Can you output the material as a JSON list of strings, one string per line and blank lines left out, starting at the line that contains "Viewport: 829px width, 329px" and ending at the line that contains "(x=350, y=294)", both included?
────
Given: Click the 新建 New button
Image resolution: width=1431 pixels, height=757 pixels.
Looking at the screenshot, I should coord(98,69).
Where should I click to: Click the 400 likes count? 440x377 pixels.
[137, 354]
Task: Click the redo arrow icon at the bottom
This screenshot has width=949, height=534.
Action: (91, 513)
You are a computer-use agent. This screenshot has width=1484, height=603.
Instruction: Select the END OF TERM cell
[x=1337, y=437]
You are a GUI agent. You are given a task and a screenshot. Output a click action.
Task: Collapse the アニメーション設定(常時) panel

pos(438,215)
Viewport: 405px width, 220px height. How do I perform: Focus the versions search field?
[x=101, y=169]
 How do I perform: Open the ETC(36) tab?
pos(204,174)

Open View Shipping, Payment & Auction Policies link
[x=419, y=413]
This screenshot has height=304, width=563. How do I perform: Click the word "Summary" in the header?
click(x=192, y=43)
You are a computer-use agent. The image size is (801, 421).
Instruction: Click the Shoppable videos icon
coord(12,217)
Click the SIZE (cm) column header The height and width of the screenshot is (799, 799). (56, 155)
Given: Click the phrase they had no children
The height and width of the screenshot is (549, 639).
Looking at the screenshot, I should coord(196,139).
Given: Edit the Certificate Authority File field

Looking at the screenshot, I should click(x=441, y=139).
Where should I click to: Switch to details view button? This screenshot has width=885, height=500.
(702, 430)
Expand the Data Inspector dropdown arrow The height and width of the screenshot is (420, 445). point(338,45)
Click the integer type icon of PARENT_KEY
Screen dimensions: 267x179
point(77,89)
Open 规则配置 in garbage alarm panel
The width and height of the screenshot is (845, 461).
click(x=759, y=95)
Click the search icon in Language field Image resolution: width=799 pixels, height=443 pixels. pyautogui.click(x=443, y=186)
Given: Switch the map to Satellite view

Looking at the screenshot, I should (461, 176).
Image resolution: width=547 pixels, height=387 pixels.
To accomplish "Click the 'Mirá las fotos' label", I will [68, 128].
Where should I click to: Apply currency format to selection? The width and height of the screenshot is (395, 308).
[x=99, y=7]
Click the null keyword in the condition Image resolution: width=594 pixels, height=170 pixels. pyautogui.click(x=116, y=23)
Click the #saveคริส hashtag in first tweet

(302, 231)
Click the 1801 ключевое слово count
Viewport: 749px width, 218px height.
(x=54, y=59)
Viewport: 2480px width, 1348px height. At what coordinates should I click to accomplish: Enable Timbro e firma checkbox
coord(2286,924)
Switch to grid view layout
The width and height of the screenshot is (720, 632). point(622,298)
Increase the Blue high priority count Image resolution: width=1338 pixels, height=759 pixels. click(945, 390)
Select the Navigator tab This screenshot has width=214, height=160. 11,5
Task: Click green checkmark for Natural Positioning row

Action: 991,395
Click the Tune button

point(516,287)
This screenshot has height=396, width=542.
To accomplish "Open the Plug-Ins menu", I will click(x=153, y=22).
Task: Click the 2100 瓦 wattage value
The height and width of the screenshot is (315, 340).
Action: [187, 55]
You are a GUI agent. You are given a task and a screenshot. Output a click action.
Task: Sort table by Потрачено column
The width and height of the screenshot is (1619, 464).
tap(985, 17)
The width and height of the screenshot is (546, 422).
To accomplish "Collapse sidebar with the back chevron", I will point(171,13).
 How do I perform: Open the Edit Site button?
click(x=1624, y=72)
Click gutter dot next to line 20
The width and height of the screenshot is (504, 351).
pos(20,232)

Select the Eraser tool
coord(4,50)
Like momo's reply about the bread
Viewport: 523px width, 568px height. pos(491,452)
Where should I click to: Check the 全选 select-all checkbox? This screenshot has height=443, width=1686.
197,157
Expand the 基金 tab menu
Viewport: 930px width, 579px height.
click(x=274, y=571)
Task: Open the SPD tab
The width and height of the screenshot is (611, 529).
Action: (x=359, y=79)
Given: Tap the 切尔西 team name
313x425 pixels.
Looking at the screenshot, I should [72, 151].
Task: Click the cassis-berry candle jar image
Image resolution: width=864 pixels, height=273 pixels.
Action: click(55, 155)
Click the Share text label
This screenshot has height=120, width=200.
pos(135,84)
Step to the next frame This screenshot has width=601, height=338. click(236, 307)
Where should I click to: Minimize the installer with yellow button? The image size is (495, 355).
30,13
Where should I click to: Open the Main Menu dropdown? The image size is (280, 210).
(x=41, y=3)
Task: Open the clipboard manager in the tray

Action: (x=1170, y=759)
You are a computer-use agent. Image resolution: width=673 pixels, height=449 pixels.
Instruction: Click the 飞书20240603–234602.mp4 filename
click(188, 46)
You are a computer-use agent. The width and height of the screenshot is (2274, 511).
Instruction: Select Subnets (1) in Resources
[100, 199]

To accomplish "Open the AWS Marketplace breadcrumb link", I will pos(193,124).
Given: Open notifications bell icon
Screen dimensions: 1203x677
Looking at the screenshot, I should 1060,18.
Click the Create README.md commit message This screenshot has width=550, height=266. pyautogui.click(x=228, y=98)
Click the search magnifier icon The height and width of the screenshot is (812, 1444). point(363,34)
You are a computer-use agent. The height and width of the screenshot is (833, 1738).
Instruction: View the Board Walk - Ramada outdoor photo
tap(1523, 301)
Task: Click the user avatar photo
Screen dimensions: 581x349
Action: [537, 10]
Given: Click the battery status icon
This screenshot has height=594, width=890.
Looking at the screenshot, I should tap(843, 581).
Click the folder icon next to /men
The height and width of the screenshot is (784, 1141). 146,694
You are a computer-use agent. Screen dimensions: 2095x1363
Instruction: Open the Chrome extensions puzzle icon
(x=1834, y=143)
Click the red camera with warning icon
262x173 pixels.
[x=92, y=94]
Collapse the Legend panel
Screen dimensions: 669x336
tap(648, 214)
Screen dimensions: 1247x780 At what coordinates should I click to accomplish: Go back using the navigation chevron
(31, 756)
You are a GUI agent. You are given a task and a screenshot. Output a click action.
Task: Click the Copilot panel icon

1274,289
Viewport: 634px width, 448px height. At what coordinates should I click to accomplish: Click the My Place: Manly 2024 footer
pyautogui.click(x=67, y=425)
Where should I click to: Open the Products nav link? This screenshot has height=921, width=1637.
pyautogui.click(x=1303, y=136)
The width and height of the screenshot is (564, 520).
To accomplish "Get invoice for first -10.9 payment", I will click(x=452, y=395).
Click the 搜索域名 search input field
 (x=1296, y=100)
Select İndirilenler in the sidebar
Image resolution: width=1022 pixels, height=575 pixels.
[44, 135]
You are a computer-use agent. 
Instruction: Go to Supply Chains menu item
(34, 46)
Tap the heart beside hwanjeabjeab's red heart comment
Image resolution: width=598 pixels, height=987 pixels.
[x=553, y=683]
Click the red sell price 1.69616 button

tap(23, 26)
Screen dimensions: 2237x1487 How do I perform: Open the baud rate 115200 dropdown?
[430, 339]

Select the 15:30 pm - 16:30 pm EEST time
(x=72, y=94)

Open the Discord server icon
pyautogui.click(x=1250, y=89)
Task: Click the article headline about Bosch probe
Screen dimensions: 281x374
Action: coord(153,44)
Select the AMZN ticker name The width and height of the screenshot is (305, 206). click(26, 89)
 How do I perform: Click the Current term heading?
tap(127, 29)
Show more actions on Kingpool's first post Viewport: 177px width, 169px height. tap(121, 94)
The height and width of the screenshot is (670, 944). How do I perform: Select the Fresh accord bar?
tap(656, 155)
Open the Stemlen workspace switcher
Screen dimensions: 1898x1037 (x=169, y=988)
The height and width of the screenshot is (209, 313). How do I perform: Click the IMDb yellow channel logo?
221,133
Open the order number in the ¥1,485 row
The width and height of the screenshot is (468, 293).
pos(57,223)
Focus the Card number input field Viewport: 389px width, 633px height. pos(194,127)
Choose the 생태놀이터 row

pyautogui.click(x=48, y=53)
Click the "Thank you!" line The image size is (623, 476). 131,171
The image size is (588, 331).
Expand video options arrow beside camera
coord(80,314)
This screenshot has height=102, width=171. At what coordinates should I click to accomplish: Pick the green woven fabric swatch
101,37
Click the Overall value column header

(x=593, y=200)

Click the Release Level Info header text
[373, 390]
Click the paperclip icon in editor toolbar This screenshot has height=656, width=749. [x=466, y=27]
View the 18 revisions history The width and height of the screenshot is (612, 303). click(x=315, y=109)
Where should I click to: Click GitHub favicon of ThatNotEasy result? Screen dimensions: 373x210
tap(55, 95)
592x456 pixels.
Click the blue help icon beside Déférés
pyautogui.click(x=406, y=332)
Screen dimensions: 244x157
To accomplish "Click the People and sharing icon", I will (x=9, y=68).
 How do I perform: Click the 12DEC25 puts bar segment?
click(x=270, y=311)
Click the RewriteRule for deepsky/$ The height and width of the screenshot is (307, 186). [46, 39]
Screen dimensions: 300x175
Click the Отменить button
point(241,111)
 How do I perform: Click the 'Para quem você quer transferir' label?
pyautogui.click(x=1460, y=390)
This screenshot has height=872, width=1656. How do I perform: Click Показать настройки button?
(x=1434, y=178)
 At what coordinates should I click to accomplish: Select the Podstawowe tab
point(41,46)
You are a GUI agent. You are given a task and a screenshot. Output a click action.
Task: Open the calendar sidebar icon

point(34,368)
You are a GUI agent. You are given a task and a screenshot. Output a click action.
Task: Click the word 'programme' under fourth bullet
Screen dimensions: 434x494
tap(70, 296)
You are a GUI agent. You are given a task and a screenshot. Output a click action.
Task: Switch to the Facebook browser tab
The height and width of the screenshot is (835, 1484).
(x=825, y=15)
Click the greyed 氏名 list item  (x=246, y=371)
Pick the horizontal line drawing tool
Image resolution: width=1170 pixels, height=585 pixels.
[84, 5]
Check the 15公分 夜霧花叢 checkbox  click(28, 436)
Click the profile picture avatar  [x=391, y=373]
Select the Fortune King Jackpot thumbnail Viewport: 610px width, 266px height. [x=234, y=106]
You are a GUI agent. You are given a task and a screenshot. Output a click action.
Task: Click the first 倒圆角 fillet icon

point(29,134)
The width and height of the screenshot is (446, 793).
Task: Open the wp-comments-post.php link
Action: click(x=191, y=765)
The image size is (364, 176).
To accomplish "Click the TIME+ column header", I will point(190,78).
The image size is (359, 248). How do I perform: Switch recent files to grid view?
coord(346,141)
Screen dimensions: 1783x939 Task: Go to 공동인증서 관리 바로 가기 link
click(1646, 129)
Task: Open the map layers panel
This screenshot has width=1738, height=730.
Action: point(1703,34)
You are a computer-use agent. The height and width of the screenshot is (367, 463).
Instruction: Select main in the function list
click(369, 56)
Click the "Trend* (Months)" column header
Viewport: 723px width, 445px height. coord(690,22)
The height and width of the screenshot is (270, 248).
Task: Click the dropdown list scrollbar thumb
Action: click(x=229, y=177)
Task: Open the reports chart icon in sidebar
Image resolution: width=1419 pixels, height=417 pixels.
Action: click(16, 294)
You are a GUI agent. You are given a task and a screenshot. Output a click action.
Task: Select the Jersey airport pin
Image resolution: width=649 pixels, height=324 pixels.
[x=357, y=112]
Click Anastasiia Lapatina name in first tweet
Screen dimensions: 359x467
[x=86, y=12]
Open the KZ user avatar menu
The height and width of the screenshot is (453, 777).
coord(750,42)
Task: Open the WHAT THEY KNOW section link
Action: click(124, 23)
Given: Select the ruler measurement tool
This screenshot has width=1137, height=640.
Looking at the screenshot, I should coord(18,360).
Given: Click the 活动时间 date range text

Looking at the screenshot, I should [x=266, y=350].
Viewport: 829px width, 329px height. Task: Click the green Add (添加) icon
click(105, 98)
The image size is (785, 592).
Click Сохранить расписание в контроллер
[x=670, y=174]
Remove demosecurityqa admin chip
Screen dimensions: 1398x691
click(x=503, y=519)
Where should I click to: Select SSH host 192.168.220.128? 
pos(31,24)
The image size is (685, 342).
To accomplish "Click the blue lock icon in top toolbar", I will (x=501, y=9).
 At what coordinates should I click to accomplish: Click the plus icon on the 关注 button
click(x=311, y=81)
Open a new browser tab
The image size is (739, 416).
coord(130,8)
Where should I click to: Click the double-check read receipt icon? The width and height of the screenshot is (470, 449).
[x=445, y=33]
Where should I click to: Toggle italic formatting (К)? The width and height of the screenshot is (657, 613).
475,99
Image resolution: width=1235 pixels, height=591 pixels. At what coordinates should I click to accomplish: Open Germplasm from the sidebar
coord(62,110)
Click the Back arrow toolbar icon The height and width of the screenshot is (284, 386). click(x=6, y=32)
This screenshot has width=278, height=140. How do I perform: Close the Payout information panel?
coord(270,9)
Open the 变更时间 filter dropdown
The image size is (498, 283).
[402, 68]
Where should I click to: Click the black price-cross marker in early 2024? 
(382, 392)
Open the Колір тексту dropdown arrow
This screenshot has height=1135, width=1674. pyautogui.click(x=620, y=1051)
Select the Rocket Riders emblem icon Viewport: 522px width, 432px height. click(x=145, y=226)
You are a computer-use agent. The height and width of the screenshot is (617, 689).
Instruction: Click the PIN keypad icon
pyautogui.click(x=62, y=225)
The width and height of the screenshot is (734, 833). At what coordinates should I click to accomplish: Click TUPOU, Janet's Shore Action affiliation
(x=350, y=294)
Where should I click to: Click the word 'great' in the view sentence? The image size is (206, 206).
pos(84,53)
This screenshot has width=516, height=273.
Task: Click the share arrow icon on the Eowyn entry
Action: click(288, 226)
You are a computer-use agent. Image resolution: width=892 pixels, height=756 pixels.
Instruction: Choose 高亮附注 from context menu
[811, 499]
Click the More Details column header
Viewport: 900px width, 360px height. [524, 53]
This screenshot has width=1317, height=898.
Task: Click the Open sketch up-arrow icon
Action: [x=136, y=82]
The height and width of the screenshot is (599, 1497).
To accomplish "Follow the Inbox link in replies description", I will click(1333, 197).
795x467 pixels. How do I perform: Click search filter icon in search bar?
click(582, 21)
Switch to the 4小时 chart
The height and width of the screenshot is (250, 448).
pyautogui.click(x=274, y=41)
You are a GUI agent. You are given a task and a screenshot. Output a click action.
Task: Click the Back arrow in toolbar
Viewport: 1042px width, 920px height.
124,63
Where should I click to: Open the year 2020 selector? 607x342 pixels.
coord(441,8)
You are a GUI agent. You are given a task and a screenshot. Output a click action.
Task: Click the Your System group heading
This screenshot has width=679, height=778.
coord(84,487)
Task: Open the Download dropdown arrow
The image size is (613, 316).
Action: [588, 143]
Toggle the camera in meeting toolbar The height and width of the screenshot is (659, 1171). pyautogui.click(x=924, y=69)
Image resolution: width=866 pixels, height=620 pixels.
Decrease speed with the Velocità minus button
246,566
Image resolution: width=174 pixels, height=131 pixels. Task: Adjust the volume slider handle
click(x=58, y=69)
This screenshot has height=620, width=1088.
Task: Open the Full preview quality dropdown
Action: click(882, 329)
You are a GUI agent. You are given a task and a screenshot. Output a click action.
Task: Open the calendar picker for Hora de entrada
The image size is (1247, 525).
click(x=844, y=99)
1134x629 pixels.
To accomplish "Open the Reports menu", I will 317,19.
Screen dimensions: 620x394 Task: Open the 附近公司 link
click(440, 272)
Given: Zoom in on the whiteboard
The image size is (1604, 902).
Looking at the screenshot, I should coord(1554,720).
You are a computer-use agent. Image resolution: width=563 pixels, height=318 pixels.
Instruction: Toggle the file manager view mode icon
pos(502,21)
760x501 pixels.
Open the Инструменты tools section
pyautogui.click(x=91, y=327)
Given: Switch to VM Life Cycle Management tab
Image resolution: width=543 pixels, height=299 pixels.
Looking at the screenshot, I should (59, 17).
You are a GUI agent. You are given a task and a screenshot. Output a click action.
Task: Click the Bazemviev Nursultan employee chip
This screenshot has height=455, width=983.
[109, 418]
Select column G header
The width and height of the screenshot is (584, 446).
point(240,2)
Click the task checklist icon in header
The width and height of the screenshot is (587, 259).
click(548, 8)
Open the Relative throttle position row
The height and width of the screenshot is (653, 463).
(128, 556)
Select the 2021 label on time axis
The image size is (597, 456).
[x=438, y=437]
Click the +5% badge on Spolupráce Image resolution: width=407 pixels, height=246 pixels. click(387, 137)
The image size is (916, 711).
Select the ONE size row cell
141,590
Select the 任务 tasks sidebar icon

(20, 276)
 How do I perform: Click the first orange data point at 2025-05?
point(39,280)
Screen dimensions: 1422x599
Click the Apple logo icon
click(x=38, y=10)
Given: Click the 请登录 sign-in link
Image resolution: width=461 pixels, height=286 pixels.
────
> [Solution to this exercise]
[
  "Viewport: 829px width, 329px height. Task: Click the green Add (添加) icon",
  "click(105, 98)",
  "The image size is (785, 592).",
  "Click Сохранить расписание в контроллер",
  "[x=670, y=174]",
  "Remove demosecurityqa admin chip",
  "Screen dimensions: 1398x691",
  "click(x=503, y=519)",
  "Where should I click to: Select SSH host 192.168.220.128? ",
  "pos(31,24)",
  "The image size is (685, 342).",
  "To accomplish \"Click the blue lock icon in top toolbar\", I will (x=501, y=9).",
  " At what coordinates should I click to accomplish: Click the plus icon on the 关注 button",
  "click(x=311, y=81)",
  "Open a new browser tab",
  "The image size is (739, 416).",
  "coord(130,8)",
  "Where should I click to: Click the double-check read receipt icon? The width and height of the screenshot is (470, 449).",
  "[x=445, y=33]",
  "Where should I click to: Toggle italic formatting (К)? The width and height of the screenshot is (657, 613).",
  "475,99",
  "Image resolution: width=1235 pixels, height=591 pixels. At what coordinates should I click to accomplish: Open Germplasm from the sidebar",
  "coord(62,110)",
  "Click the Back arrow toolbar icon The height and width of the screenshot is (284, 386). click(x=6, y=32)",
  "This screenshot has width=278, height=140. How do I perform: Close the Payout information panel?",
  "coord(270,9)",
  "Open the 变更时间 filter dropdown",
  "The image size is (498, 283).",
  "[402, 68]",
  "Where should I click to: Click the black price-cross marker in early 2024? ",
  "(382, 392)",
  "Open the Колір тексту dropdown arrow",
  "This screenshot has height=1135, width=1674. pyautogui.click(x=620, y=1051)",
  "Select the Rocket Riders emblem icon Viewport: 522px width, 432px height. click(x=145, y=226)",
  "You are a computer-use agent. The height and width of the screenshot is (617, 689).",
  "Instruction: Click the PIN keypad icon",
  "pyautogui.click(x=62, y=225)",
  "The width and height of the screenshot is (734, 833). At what coordinates should I click to accomplish: Click TUPOU, Janet's Shore Action affiliation",
  "(x=350, y=294)"
]